Without including any pictures, reproduce all the lines below word for word.

Start of MATERIAL FOR THE TASK

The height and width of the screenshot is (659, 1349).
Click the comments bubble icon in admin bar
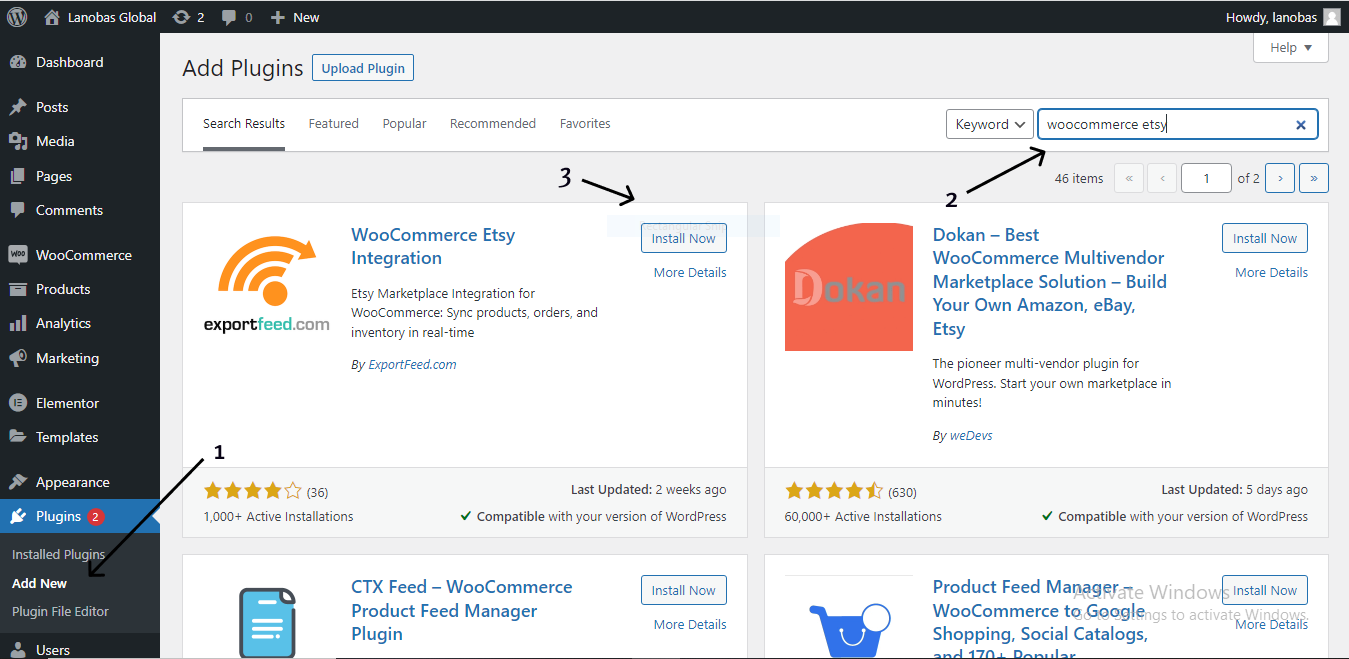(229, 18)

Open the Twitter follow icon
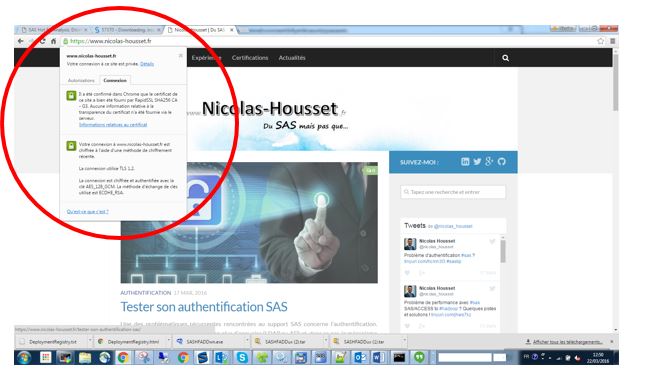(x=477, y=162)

End of MATERIAL FOR THE TASK

# WRITTEN SOLUTION
The height and width of the screenshot is (659, 1349).
Click the comments bubble icon in admin bar
(229, 18)

Open the Twitter follow icon
(x=477, y=162)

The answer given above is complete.